→ **PROBLEM DETAILS**
Where the data below begins, start retyping exactly, and end on the line with "For every named", which is included; no picture goes in.

Items from a dataset

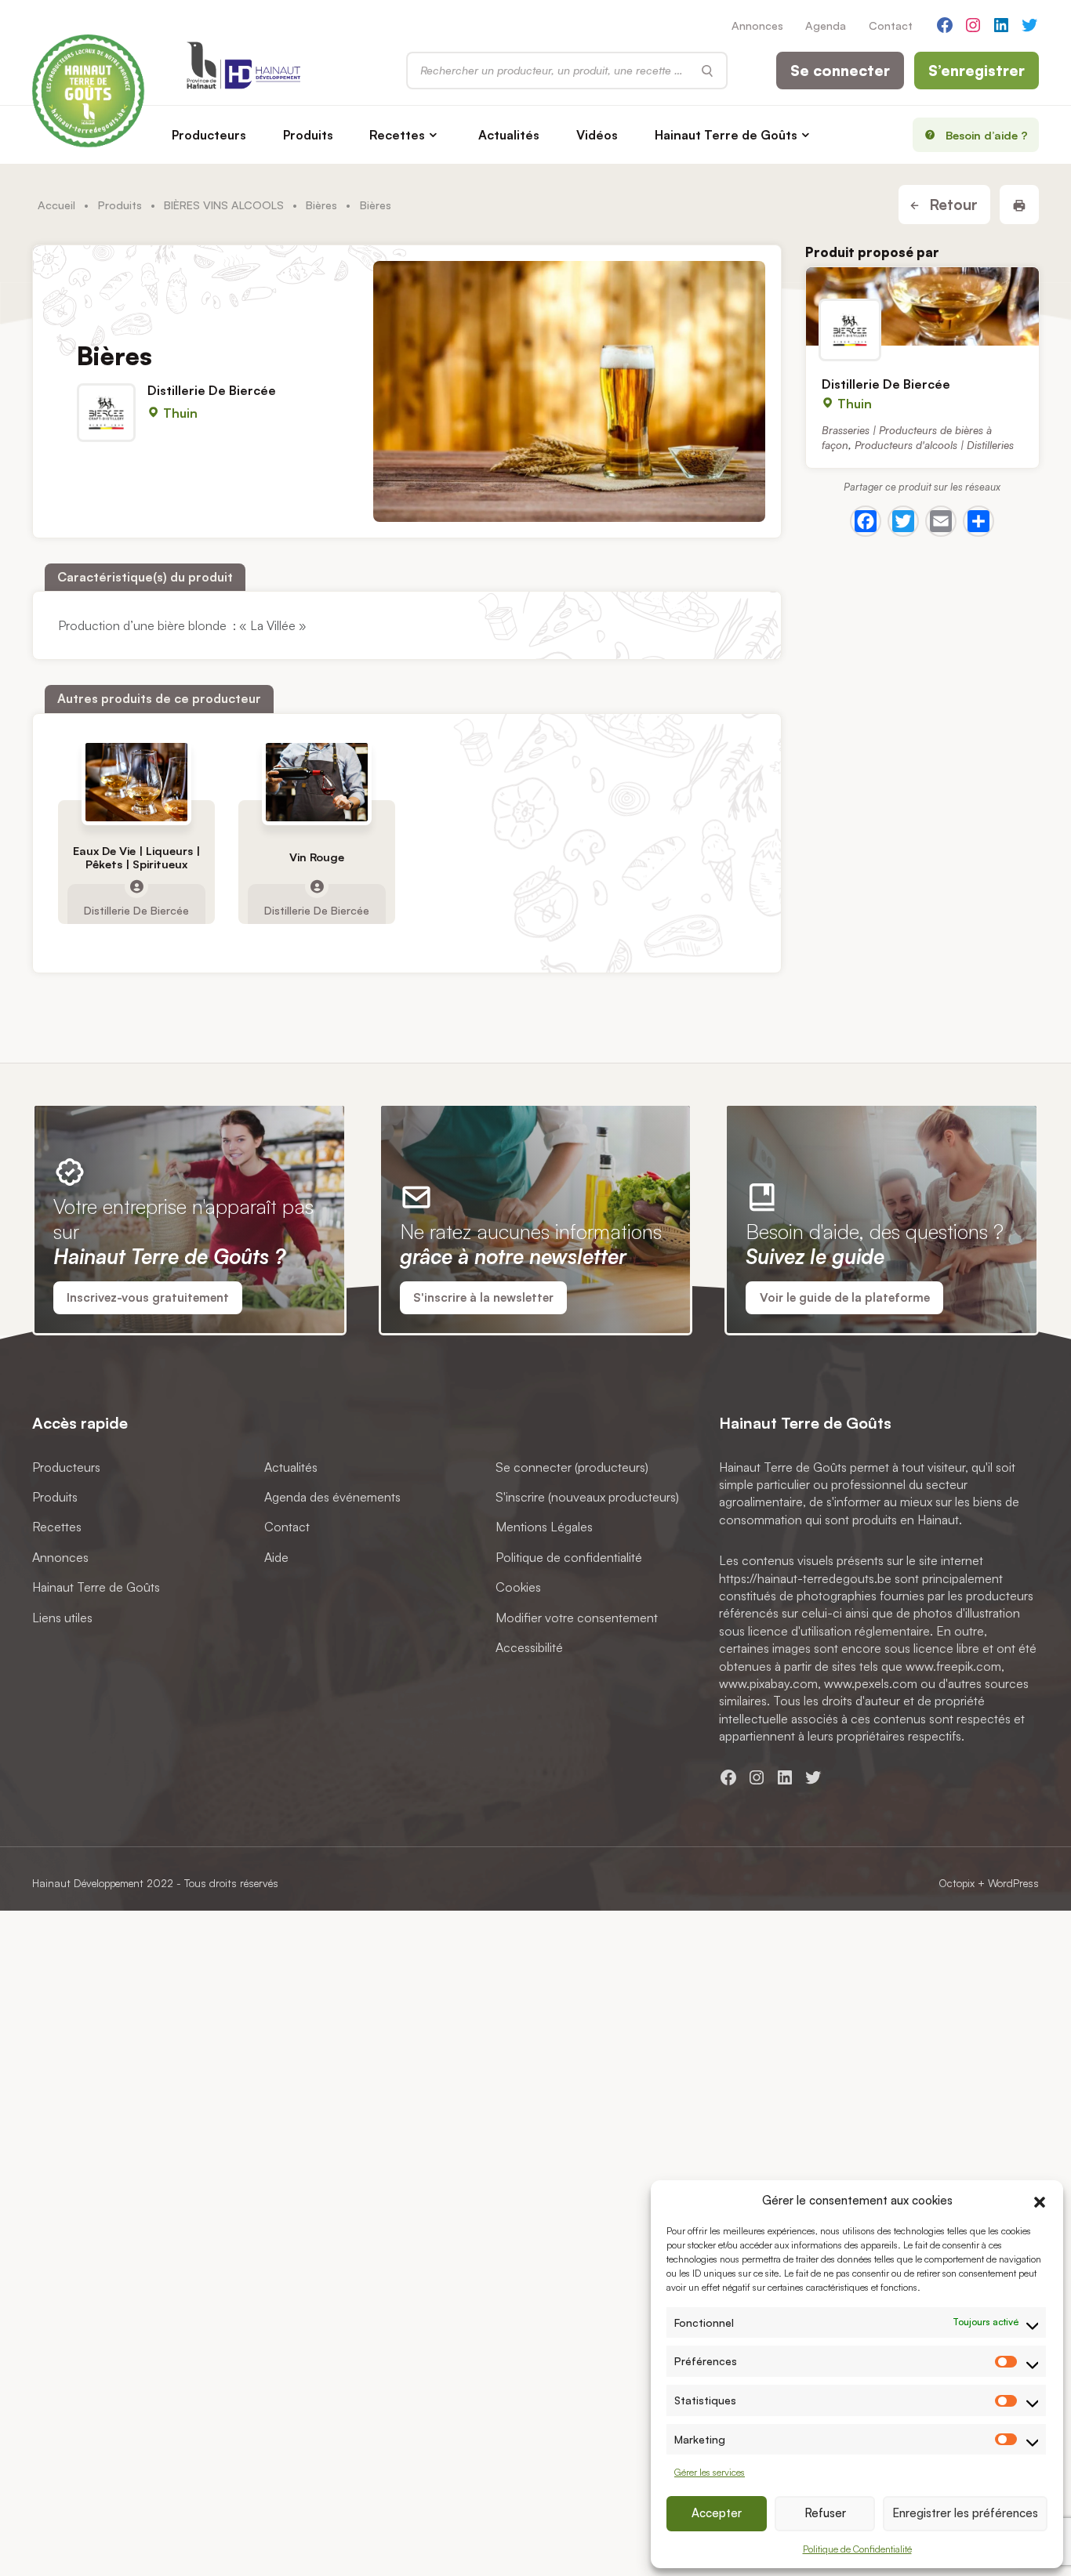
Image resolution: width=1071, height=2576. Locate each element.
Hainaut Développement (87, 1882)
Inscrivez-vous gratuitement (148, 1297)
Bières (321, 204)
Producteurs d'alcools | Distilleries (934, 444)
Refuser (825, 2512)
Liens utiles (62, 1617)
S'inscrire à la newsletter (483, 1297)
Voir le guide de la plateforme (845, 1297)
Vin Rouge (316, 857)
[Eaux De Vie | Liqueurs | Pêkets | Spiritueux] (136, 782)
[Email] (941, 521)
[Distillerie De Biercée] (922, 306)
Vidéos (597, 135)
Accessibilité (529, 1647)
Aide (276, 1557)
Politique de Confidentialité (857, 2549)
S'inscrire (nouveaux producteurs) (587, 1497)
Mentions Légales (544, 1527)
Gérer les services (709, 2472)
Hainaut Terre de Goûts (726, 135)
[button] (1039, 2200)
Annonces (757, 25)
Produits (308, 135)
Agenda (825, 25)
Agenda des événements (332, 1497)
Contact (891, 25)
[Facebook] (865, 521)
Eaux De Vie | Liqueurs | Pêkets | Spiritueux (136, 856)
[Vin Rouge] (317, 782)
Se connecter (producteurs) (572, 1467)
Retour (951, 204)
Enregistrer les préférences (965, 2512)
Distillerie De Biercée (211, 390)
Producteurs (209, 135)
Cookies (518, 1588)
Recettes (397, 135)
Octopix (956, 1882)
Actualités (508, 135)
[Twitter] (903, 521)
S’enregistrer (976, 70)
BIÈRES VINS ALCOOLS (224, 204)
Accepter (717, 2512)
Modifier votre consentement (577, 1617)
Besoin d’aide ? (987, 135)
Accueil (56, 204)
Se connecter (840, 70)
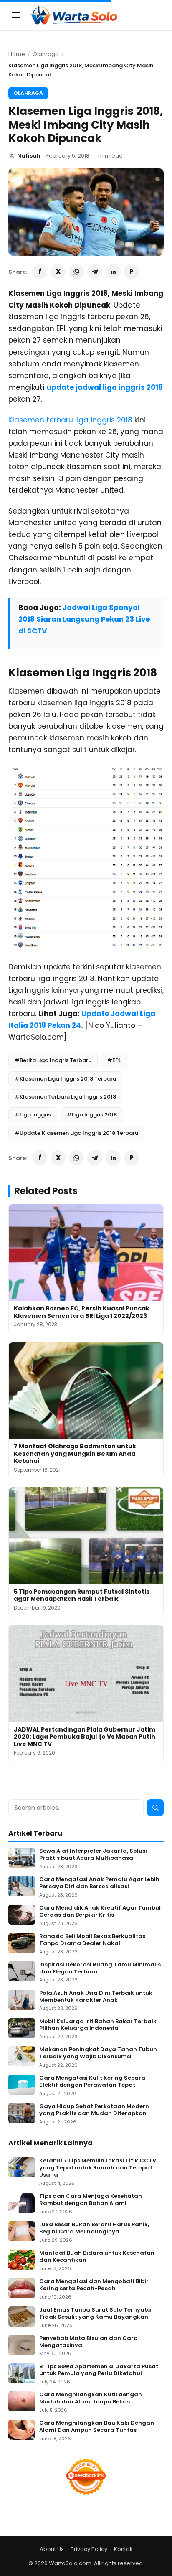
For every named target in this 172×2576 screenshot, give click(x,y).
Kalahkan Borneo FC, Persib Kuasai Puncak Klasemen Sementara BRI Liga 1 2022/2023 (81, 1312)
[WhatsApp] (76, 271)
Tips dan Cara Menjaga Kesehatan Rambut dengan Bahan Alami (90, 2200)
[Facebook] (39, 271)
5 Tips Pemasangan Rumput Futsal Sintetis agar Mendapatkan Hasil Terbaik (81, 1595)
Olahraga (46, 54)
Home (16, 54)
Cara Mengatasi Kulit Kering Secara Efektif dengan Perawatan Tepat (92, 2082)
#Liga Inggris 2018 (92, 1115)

→ **ANSWER TO THIS EXERCISE**
Image resolution: width=1071, height=2576. Locate each element.
Hainaut Développement (87, 1882)
Inscrivez-vous gratuitement (148, 1297)
Bières (321, 204)
Producteurs d'alcools | Distilleries (934, 444)
Refuser (825, 2512)
Liens utiles (62, 1617)
S'inscrire à la newsletter (483, 1297)
Voir le guide de la plateforme (845, 1297)
Vin Rouge (316, 857)
[Eaux De Vie | Liqueurs | Pêkets | Spiritueux] (136, 782)
[Email] (941, 521)
[Distillerie De Biercée] (922, 306)
Vidéos (597, 135)
Accessibilité (529, 1647)
Aide (276, 1557)
Politique de Confidentialité (857, 2549)
S'inscrire (nouveaux producteurs) (587, 1497)
Mentions Légales (544, 1527)
Gérer les services (709, 2472)
Hainaut Terre de Goûts (726, 135)
[button] (1039, 2200)
Annonces (757, 25)
Produits (308, 135)
Agenda (825, 25)
Agenda des événements (332, 1497)
Contact (891, 25)
[Facebook] (865, 521)
Eaux De Vie | Liqueurs | Pêkets | Spiritueux (136, 856)
[Vin Rouge] (317, 782)
Se connecter (producteurs) (572, 1467)
Retour (951, 204)
Enregistrer les préférences (965, 2512)
Distillerie De Biercée (211, 390)
Producteurs (209, 135)
Cookies (518, 1588)
Recettes (397, 135)
Octopix (956, 1882)
Actualités (508, 135)
[Twitter] (903, 521)
S’enregistrer (976, 70)
BIÈRES VINS ALCOOLS (224, 204)
Accepter (717, 2512)
Modifier votre consentement (577, 1617)
Besoin d’aide ? (987, 135)
Accueil (56, 204)
Se connecter (840, 70)
For every named target in this 172×2576 screenshot, give click(x,y).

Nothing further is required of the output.